## WHAT NEEDS TO BE DONE
Everything from the opening line of the records below through the line with "This screenshot has width=1080, height=591." must be duplicated exactly, pictures left out.

DATA SECTION Block Start

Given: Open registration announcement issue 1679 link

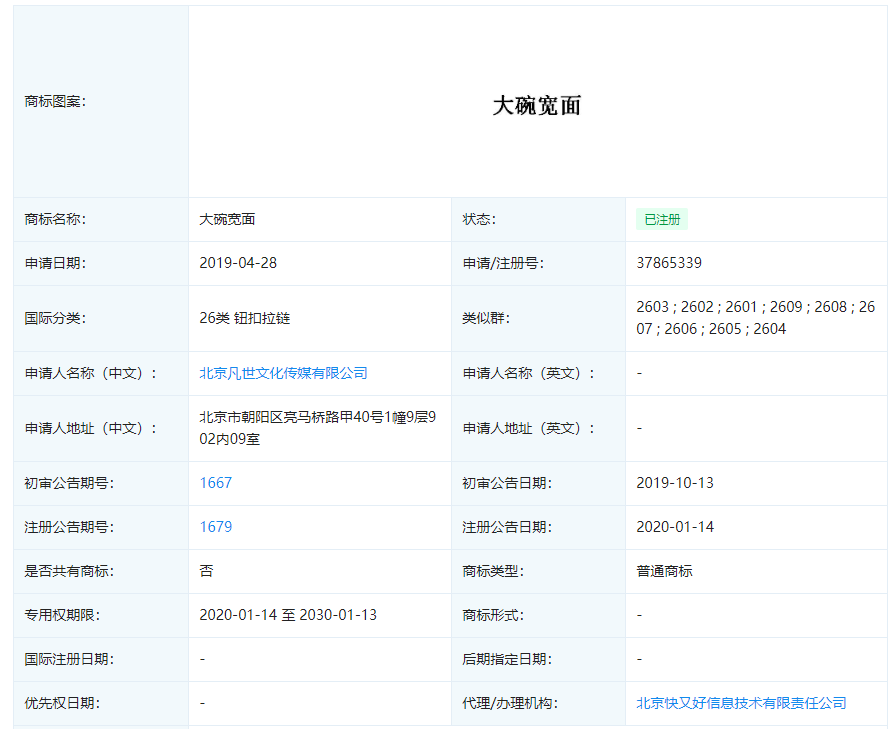Looking at the screenshot, I should click(215, 527).
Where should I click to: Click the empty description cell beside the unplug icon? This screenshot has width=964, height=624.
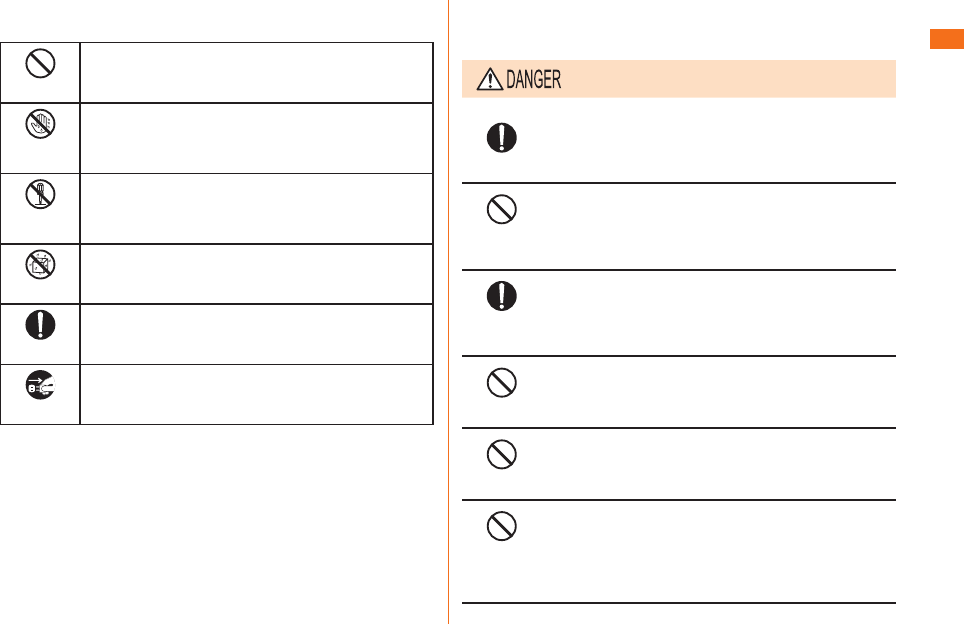[256, 395]
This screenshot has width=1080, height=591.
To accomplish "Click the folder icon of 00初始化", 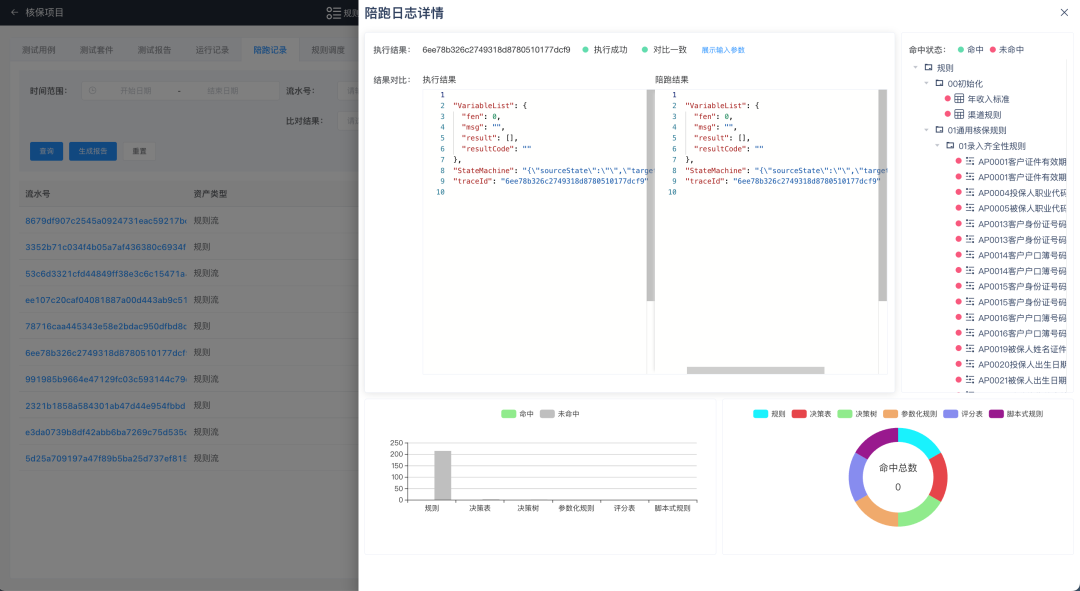I will pyautogui.click(x=939, y=83).
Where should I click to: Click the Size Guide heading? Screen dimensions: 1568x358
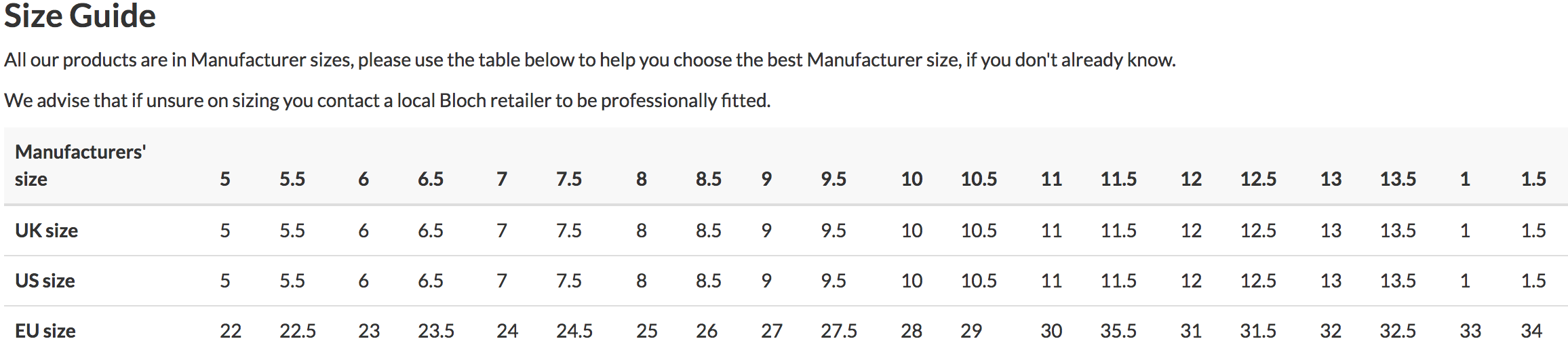[80, 16]
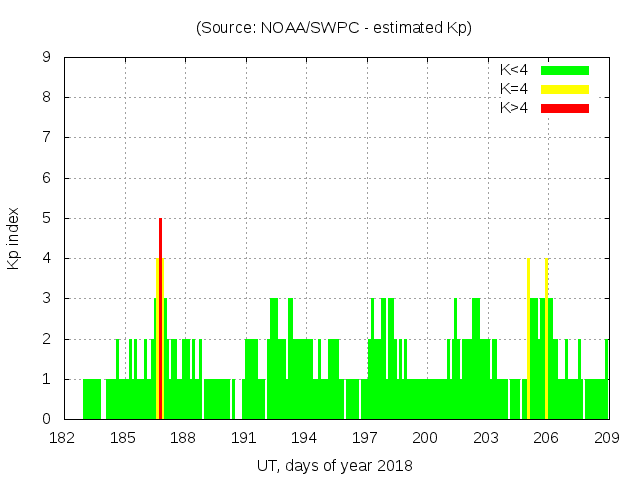The width and height of the screenshot is (640, 480).
Task: Click the yellow K=4 legend swatch
Action: pyautogui.click(x=565, y=89)
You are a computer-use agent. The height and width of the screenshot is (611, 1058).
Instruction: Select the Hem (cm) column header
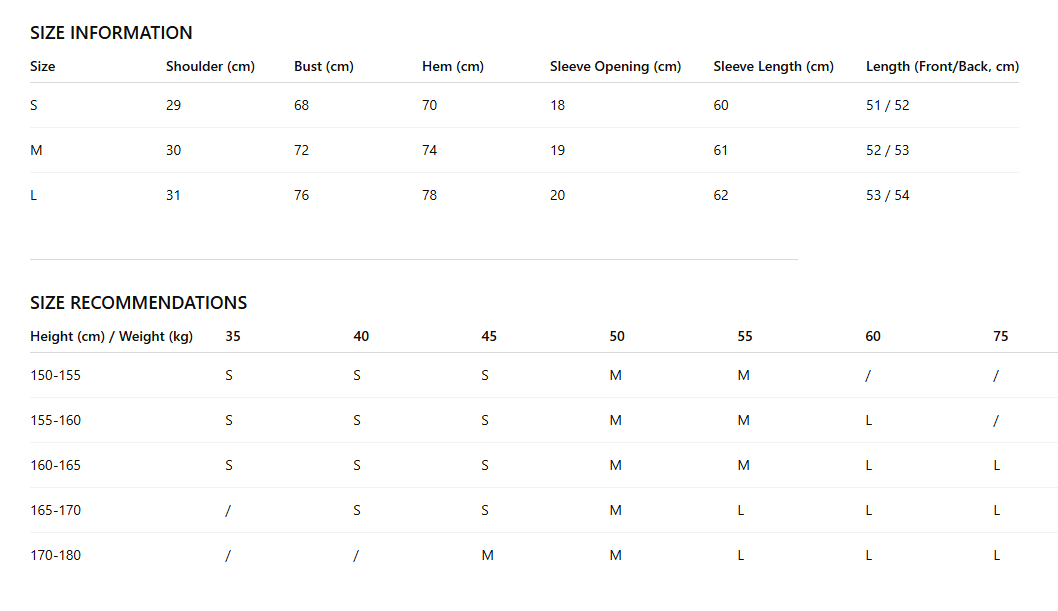point(453,67)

DATA SECTION Block End

## RESPONSE AREA
Given: Open registration announcement issue 1679 link

Looking at the screenshot, I should click(215, 527).
Where should I click to: Click the empty description cell beside the unplug icon? This screenshot has width=964, height=624.
[256, 395]
This screenshot has width=1080, height=591.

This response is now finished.